In general formulas (13) to (15), R ²³ represents an alkyl group having 6 to 30 carbon atoms or an alkenyl group having 6 to 30 carbon atoms. From the viewpoint of solubility in base oil, the alkyl group or alkenyl group must have 6 or more carbon atoms, preferably 7 or more carbon atoms, and more preferably 8 or more carbon atoms. Further, from the viewpoint of storage stability and the like, it is necessary that the alkyl group or alkenyl group has 30 or less carbon atoms, preferably 24 or less carbon atoms, and more preferably 20 or less carbon atoms.
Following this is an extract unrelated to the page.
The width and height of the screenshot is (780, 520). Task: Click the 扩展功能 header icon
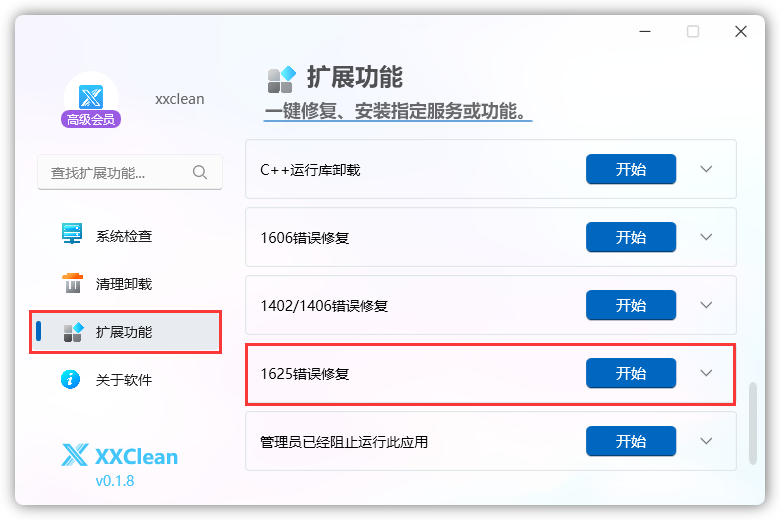click(281, 78)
Specific examples of such alkyl groups and alkenyl groups include hexyl, heptyl, octyl, nonyl, decyl, undecyl, dodecyl, tridecyl, tetradecyl, pentadecyl, hexadecyl, Alkyl groups such as heptadecyl group, octadecyl group, nonadecyl group, icosyl group (these alkyl groups may be linear or branched); hexenyl group, heptenyl group, octenyl group, nonenyl group, decenyl group, undecenyl group, dodecenyl group Group, tridecenyl group, tetradecenyl group, pentadecenyl group, hexadecenyl group, heptadecenyl group, octadecenyl group, nonadecenyl group, icocenyl group, etc. Are also optional)
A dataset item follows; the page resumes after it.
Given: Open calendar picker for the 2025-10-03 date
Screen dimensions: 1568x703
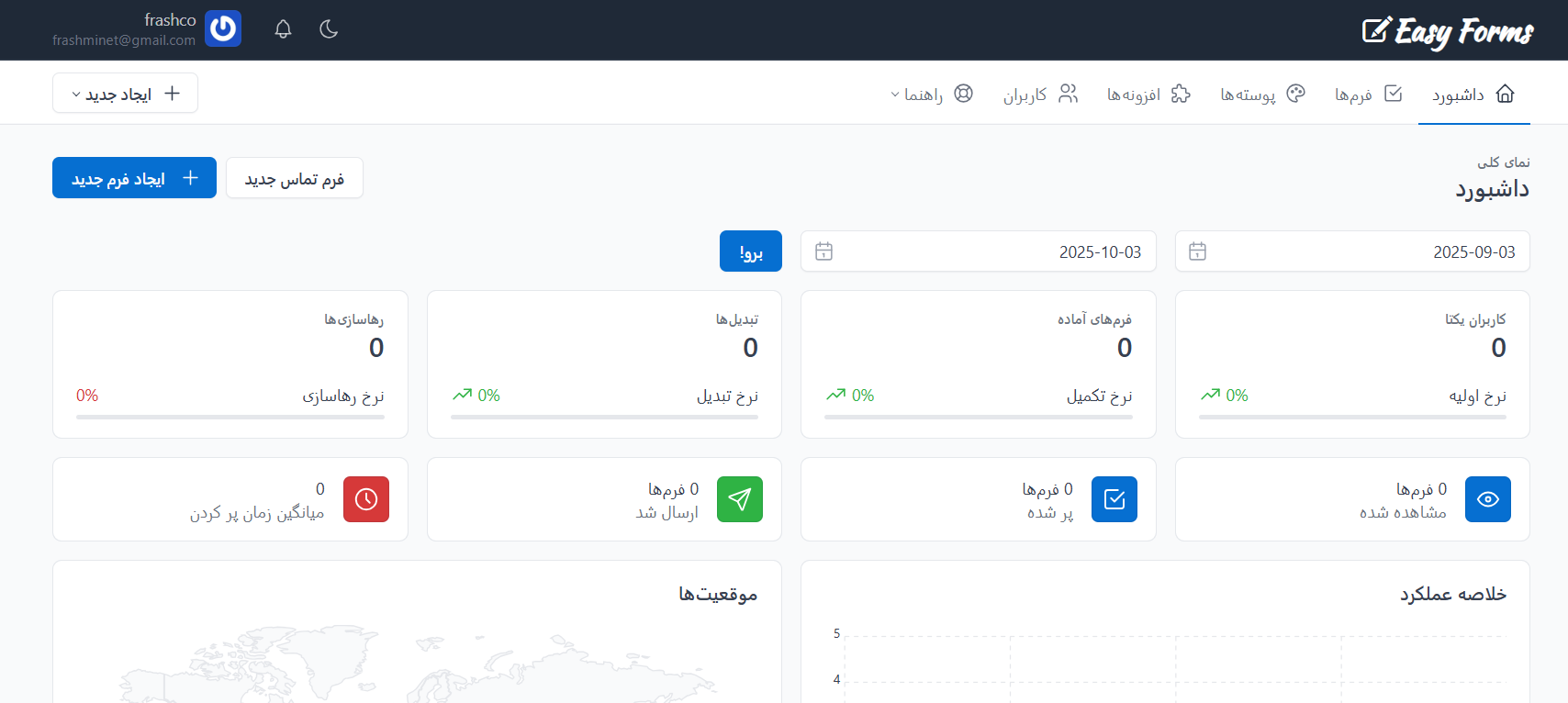Looking at the screenshot, I should (823, 251).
In general formulas (13) to (15), R ²⁴ represents an alkyl group having 1 to 4 carbon atoms. From the viewpoint of storage stability and the like, the alkyl group is required to be an alkyl group having 4 or less carbon atoms, preferably 3 or less carbon atoms, and more preferably 2 or less carbon atoms. In general formulas (13) to (15), n represents an integer of 1 to 4. From the viewpoint of storage stability and the like, it is necessary to be an integer of 4 or less, preferably 3 or less, and more preferably 2 or less.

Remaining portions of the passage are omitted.